I want to proof that:

$p \land (p \to q) \Rightarrow q$

I know this is a quite trivial problem using truth tables, however, I want to do it without it. As I'm learning this myself, is this the correct approach?

$p \land (p \to q)$
$\iff p\land (\neg p \lor q)$
$\iff (p \land \neg p) \lor (p \land q)$ (distributive law)
Now, $p \land \neg p$ is a contradiction (see the questions below)
$\iff (p \land q)$

Now, it is clear, that $p \land q \Rightarrow q$

Also, I have some additional questions.

1) Suppose there is a contradiction (or tautology) r. Can we always say then, that:
$r \lor p \iff p$
2) Suppose there is a contradiction r. Can we always say then, that:
$r \land p$ is a contradiction?
3) Suppose there is a tautology r. Can we always say then, that:
$r \land p \iff p$

Thanks in advance.

 

[andrewkirk]

Hello. How one proves that depends on what system of logical axioms and rules of inference one is using.

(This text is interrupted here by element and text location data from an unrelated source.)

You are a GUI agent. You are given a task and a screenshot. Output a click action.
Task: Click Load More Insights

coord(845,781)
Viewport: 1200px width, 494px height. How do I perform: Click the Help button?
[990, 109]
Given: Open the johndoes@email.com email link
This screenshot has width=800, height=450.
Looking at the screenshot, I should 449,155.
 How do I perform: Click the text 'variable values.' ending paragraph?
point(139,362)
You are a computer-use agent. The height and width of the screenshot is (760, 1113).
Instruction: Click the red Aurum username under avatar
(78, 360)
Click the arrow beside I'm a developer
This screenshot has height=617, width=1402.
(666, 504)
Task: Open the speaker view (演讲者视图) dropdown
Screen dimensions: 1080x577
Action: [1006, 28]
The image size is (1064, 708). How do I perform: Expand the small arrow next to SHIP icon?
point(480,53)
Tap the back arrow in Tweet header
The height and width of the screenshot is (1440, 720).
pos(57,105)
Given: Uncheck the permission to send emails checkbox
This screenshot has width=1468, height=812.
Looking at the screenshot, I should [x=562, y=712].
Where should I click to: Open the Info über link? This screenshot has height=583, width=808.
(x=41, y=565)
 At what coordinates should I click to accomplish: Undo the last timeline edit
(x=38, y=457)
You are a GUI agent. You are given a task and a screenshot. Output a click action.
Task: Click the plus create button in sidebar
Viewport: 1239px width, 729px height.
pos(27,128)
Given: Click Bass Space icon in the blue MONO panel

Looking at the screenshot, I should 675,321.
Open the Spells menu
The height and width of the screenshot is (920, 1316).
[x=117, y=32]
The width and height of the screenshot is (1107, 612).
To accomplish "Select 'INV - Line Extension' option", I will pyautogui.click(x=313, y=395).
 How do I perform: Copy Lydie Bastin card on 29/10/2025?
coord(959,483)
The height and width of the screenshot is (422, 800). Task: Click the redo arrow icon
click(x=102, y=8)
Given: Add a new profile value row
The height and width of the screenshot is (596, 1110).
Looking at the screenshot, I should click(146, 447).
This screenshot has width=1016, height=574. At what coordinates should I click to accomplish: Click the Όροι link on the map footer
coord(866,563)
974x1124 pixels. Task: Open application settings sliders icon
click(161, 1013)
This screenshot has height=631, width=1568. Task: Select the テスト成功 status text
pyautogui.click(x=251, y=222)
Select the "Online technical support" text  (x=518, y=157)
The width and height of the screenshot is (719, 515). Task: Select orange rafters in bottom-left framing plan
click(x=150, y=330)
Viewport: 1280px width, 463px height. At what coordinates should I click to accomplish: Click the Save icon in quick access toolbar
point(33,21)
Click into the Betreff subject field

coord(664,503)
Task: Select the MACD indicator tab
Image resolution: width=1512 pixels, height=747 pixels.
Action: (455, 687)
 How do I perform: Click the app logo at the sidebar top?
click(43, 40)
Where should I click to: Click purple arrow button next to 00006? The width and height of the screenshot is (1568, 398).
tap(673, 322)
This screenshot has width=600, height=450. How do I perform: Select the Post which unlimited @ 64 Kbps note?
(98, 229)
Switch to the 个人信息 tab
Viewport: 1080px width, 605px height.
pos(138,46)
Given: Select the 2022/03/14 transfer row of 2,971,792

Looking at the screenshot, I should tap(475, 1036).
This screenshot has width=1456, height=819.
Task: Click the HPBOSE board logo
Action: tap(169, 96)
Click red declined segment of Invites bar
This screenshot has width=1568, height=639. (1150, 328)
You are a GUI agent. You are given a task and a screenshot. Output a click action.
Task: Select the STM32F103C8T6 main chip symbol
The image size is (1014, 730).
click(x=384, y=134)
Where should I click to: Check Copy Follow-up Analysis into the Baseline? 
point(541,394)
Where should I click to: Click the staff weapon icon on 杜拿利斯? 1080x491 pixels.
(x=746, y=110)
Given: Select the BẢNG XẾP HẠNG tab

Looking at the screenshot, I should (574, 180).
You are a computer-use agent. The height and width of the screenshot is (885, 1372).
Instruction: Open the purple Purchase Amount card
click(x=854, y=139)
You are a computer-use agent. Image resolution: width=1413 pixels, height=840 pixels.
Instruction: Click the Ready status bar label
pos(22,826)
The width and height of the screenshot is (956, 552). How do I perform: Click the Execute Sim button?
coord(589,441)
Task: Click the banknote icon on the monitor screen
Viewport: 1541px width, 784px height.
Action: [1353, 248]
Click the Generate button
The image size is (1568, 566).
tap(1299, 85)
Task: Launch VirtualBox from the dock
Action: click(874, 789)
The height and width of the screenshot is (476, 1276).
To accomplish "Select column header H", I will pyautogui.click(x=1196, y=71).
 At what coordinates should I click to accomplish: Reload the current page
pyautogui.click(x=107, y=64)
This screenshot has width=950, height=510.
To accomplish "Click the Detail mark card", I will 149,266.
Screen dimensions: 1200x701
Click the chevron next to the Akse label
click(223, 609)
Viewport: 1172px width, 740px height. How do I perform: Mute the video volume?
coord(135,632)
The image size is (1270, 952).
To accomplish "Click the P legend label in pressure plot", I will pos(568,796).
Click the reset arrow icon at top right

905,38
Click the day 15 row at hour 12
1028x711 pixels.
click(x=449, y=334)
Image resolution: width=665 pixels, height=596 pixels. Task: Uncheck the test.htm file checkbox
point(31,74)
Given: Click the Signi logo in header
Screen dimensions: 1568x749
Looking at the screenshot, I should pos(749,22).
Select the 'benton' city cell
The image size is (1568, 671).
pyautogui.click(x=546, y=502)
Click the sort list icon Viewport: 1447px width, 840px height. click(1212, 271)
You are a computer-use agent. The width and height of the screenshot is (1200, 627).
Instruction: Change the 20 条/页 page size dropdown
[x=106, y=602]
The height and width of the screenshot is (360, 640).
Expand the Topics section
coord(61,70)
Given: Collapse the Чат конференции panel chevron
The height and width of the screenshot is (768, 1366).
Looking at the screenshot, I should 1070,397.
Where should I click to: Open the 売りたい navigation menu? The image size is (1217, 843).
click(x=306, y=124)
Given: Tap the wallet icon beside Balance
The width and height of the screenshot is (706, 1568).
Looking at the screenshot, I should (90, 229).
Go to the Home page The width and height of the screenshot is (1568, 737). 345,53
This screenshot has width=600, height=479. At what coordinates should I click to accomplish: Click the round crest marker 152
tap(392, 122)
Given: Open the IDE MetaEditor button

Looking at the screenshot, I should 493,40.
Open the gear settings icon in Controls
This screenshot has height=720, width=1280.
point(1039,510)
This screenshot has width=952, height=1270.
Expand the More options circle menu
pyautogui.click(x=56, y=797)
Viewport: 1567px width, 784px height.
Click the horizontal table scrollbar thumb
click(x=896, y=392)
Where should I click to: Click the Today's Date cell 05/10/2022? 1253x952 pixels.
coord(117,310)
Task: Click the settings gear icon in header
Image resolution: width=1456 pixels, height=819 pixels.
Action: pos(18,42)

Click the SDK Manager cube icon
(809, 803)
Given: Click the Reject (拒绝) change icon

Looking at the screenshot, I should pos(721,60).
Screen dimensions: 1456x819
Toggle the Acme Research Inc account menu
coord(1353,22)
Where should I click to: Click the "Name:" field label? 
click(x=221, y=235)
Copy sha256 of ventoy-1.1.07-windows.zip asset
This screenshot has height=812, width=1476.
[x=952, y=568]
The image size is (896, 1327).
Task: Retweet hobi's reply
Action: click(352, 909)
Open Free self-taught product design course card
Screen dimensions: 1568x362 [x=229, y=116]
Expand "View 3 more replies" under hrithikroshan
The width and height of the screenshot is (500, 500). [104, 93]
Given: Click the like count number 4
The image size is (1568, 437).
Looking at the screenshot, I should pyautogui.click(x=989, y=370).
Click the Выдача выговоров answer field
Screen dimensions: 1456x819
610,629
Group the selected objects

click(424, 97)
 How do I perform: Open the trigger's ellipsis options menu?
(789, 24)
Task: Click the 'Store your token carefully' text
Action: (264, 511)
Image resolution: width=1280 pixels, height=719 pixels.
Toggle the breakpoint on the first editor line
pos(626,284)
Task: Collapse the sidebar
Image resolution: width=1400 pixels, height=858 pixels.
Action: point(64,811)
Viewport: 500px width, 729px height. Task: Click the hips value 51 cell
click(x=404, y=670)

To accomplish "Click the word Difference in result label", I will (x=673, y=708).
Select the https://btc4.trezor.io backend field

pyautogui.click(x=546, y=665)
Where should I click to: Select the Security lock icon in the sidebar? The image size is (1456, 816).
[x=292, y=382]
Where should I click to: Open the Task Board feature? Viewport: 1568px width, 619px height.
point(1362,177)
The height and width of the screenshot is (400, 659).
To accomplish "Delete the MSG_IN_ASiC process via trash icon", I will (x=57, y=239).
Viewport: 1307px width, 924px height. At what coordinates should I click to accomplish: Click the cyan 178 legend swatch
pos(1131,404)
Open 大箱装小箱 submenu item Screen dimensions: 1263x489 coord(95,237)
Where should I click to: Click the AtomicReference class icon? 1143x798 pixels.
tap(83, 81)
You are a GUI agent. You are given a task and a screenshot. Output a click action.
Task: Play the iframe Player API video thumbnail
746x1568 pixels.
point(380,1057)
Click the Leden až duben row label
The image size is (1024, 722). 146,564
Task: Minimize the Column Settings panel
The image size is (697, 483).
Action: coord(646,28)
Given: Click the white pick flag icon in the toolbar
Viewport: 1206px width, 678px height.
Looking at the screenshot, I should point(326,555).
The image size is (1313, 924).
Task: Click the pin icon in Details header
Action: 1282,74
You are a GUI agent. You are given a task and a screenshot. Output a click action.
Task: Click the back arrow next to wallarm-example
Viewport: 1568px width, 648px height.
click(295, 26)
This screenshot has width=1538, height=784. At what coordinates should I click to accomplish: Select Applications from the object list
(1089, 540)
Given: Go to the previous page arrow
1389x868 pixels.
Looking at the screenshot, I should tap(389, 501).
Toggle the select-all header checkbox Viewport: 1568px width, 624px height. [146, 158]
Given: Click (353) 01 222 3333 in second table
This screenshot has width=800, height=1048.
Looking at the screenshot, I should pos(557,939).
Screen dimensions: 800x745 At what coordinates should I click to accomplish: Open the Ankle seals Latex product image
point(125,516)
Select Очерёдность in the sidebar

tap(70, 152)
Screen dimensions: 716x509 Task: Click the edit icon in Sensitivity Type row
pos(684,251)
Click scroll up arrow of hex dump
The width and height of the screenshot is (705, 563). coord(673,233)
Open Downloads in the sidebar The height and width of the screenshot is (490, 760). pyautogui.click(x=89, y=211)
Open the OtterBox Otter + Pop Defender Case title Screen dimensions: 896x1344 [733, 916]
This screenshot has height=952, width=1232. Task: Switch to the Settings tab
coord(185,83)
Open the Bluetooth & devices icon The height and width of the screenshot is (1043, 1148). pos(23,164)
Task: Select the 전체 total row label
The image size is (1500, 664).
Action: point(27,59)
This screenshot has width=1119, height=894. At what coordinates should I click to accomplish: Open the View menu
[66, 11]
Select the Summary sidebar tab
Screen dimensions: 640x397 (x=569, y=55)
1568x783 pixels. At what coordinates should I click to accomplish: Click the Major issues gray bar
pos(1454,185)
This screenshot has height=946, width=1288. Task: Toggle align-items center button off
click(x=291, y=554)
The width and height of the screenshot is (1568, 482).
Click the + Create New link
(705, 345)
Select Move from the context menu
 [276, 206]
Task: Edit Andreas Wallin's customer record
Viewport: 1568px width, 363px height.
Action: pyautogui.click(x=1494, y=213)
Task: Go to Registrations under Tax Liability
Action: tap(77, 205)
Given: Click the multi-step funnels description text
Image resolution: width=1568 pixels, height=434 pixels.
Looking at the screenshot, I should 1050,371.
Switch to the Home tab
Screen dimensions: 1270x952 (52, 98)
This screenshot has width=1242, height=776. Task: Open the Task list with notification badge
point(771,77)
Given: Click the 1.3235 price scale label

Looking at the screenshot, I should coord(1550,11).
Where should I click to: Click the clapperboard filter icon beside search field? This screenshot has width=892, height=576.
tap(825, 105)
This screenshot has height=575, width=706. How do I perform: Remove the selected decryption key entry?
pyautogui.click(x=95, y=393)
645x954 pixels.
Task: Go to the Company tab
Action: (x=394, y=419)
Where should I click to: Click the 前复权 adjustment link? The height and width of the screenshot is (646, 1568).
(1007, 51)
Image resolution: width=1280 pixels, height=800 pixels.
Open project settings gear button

If one is not using truth tables, one uses axioms and rules of inference. Two well known systems are (a) the Hilbert System and (b) Natural Deduction. Each has a set of axioms and rules of inference that are used to deduce tautologies and, given a set of non-logical axioms A, to deduce theorems of the theory T that is generated by A.

For instance your first challenge $(p\wedge (p\to q)\to q)$ is pretty close to the rule of inference known as Modus Ponens, which is in both (a) and (b).

Here is a list of rules that can be used in (b)
The rules of (a) are set out in this article.

 

[member 587159]

Hello. How one proves that depends on what system of logical axioms and rules of inference one is using.

If one is not using truth tables, one uses axioms and rules of inference. Two well known systems are (a) the Hilbert System and (b) Natural Deduction. Each has a set of axioms and rules of inference that are used to deduce tautologies and, given a set of non-logical axioms A, to deduce theorems of the theory T that is generated by A.

For instance your first challenge $(p\wedge (p\to q)\to q)$ is pretty close to the rule of inference known as Modus Ponens, which is in both (a) and (b).

Here is a list of rules that can be used in (b)
The rules of (a) are set out in this article.

I suppose I'm using natural deduction. Could you maybe look at the additional questions?

 

[andrewkirk]

I suppose I'm using natural deduction. Could you maybe look at the additional questions?

Those three items you've quoted in your additional questions are all valid theorems of classical logic. How they are proven depends on what axioms one starts with.